Given exercise
Reproduce the lines of the records below without any changes, starting at the line that contains "will click(x=113, y=294)." and ending at the line that contains "Action: 541,54".

========================================

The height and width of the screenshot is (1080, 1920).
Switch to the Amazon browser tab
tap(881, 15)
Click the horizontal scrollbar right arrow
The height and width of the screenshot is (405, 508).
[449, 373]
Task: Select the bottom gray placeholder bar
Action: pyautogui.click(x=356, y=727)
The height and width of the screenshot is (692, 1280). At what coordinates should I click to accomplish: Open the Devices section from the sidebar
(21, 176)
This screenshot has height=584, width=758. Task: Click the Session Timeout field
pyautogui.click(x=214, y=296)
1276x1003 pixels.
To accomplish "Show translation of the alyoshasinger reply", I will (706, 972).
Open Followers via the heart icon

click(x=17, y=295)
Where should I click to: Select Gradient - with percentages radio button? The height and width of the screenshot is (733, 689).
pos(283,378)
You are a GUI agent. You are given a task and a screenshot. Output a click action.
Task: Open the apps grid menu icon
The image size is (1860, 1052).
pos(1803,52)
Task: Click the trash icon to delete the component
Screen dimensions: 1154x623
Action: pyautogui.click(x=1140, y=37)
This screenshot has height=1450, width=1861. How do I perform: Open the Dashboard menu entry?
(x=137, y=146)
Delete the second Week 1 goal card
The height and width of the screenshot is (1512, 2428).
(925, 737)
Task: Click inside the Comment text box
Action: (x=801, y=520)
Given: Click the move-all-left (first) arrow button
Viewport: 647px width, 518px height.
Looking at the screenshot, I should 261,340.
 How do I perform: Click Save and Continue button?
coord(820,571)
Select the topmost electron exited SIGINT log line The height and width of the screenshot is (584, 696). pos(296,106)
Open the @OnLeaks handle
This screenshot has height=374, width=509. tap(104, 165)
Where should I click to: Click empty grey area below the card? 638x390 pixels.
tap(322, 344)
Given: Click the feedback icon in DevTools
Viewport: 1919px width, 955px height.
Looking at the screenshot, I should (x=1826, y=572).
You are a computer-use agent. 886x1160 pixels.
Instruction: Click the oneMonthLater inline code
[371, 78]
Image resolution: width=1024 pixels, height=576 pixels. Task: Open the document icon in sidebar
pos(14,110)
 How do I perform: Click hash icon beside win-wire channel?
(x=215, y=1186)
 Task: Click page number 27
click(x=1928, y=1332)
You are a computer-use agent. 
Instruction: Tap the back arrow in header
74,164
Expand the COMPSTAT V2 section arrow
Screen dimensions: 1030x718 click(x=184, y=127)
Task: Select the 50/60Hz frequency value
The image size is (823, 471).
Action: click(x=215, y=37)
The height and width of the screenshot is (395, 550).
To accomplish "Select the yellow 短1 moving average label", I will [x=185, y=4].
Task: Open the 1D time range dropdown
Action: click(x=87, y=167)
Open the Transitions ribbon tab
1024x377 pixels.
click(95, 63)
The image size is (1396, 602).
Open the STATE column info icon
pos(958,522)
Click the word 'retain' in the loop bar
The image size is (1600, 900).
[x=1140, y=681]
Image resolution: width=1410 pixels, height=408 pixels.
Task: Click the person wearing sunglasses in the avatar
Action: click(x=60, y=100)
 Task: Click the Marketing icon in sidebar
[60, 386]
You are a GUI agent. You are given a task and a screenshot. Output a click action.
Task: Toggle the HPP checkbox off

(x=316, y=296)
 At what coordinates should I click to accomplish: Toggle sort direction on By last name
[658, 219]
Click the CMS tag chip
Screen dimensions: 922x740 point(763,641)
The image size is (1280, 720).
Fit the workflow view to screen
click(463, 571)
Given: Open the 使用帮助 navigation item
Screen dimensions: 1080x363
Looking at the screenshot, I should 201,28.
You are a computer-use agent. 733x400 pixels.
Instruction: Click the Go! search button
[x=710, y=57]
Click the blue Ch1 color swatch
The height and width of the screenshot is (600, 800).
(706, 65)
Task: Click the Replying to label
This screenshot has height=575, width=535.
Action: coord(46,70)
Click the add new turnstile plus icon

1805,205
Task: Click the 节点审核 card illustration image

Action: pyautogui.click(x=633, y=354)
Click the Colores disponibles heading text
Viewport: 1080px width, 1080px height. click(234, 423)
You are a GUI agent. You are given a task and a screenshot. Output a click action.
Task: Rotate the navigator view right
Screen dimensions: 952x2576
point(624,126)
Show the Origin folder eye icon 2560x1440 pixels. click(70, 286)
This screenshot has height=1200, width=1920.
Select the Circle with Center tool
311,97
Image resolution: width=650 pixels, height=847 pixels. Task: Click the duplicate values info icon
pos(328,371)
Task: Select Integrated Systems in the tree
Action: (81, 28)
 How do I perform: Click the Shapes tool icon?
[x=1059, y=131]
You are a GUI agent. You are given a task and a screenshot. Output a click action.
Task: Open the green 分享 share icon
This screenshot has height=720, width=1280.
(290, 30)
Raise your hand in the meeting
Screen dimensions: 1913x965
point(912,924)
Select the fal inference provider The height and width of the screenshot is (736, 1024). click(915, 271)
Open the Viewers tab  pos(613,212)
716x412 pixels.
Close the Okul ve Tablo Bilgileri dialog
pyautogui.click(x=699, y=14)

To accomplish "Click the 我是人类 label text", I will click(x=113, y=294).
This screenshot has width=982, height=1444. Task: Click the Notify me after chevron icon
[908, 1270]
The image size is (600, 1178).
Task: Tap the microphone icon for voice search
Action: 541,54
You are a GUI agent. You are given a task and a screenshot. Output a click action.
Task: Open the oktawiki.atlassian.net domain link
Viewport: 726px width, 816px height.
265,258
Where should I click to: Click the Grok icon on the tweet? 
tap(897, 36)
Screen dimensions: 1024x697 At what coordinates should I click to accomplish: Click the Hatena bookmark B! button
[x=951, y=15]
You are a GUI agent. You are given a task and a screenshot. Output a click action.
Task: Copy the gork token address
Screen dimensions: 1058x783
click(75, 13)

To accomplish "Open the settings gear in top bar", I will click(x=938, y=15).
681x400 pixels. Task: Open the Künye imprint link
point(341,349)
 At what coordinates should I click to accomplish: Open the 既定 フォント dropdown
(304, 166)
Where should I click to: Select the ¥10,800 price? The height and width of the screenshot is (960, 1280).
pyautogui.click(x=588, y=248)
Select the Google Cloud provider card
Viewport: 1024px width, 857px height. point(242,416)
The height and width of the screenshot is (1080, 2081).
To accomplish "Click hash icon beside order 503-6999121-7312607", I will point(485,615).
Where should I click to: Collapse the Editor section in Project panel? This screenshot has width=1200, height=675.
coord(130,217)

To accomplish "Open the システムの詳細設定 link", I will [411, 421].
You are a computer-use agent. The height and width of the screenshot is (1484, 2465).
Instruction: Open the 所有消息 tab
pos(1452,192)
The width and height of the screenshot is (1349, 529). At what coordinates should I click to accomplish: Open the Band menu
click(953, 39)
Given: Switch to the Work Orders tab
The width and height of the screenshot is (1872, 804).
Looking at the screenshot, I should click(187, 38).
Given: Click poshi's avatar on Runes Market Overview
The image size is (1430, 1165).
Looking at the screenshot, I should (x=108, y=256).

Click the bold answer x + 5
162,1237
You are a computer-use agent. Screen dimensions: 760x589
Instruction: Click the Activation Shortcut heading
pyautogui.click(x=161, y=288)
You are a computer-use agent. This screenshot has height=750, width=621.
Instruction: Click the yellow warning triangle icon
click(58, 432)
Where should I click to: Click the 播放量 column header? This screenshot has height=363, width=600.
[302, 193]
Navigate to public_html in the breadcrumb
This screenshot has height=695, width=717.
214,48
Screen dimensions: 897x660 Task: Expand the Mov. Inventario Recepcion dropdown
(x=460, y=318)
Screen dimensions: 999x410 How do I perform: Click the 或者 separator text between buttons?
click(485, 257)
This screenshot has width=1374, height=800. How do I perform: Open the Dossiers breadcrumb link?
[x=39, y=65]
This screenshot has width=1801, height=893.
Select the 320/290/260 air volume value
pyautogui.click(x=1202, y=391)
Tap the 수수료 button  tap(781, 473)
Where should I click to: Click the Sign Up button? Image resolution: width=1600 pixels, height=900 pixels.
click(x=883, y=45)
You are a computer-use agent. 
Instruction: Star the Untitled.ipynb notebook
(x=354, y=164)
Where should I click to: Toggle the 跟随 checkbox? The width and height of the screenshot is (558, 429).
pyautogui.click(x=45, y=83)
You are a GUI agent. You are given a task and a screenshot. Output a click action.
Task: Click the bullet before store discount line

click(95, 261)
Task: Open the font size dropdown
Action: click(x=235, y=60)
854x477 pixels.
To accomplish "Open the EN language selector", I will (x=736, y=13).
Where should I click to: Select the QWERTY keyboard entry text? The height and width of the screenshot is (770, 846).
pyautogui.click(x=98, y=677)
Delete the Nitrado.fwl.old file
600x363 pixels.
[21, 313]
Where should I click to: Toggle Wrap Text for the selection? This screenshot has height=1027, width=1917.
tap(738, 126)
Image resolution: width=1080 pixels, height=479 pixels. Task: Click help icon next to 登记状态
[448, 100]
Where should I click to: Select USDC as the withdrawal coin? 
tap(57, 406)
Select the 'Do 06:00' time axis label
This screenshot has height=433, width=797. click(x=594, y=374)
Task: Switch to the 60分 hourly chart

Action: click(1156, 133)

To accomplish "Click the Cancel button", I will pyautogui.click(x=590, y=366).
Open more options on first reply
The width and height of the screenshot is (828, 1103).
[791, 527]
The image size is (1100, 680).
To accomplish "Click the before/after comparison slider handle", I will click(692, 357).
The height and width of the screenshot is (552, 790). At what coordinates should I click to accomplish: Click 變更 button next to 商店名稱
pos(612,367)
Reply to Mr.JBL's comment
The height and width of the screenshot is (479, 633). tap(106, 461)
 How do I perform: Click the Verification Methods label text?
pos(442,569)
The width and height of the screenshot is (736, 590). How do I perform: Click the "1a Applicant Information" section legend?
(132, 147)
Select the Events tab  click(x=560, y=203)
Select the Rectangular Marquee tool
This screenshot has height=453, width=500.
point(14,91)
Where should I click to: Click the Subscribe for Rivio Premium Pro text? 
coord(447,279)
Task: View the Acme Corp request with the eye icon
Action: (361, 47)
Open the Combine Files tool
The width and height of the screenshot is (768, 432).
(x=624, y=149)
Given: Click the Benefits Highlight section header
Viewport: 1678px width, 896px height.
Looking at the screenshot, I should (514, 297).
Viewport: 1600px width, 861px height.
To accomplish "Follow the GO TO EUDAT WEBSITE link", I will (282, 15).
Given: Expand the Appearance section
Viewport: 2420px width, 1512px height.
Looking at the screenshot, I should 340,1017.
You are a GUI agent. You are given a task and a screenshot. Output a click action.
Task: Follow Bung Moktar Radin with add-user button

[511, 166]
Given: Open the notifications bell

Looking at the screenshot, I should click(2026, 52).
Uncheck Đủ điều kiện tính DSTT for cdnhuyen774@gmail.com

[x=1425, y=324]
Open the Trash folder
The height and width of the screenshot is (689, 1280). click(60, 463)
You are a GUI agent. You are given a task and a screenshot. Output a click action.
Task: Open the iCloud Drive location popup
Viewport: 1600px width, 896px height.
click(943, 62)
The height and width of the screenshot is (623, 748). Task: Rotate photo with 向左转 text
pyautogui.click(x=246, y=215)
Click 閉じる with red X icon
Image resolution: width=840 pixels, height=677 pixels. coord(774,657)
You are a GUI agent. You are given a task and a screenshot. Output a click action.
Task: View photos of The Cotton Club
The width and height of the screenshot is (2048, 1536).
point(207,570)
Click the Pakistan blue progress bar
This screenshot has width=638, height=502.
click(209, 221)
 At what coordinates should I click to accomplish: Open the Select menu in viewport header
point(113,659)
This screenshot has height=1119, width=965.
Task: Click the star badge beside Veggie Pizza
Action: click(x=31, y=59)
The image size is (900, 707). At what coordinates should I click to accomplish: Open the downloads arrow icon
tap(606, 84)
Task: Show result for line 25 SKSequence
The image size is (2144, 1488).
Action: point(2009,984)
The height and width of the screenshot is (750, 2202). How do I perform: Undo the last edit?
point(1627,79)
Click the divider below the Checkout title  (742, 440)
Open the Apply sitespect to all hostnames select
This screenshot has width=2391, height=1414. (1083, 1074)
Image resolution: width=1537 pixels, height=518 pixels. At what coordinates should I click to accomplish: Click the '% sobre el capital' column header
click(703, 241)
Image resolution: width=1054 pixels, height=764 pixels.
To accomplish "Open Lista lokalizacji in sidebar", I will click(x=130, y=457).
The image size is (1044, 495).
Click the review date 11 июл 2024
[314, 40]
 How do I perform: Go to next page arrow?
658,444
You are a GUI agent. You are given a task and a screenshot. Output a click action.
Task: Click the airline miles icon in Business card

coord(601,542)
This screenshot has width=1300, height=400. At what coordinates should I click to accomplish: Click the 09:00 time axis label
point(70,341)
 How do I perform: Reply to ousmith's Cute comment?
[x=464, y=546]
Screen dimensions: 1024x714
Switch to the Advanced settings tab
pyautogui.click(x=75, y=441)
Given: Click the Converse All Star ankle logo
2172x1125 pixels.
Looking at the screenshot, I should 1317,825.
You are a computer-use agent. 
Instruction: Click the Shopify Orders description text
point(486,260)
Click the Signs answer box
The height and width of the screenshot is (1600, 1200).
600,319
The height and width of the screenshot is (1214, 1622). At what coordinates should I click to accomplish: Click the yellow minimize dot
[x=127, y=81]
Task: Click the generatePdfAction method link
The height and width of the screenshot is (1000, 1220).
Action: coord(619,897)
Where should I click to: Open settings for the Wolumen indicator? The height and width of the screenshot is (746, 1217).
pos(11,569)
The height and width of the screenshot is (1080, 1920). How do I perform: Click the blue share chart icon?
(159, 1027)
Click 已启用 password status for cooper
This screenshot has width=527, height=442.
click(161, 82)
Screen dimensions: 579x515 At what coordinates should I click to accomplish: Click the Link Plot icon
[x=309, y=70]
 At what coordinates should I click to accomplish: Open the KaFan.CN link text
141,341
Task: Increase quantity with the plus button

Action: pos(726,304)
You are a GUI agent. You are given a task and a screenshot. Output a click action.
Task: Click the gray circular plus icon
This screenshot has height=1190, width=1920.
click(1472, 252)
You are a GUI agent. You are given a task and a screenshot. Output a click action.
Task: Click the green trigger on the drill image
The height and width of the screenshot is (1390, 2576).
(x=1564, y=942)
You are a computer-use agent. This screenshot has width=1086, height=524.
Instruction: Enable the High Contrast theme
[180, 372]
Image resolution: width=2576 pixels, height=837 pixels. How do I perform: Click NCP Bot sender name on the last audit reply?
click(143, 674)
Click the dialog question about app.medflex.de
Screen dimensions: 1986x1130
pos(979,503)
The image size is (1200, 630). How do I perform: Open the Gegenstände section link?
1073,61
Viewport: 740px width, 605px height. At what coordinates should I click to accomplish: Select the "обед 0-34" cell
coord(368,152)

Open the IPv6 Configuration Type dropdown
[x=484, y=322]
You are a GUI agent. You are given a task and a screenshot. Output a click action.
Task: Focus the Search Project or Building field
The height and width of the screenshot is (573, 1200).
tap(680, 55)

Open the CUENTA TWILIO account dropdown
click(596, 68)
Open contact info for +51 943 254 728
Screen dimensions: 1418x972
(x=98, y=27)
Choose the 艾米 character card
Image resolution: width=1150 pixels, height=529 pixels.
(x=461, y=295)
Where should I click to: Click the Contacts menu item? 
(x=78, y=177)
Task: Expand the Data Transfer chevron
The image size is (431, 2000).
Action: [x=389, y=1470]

========================================

Result of this exercise
To accomplish "Click the 我是人类 label text", I will click(x=113, y=294).
This screenshot has width=982, height=1444. Task: Click the Notify me after chevron icon
[908, 1270]
The image size is (600, 1178).
Task: Tap the microphone icon for voice search
Action: 541,54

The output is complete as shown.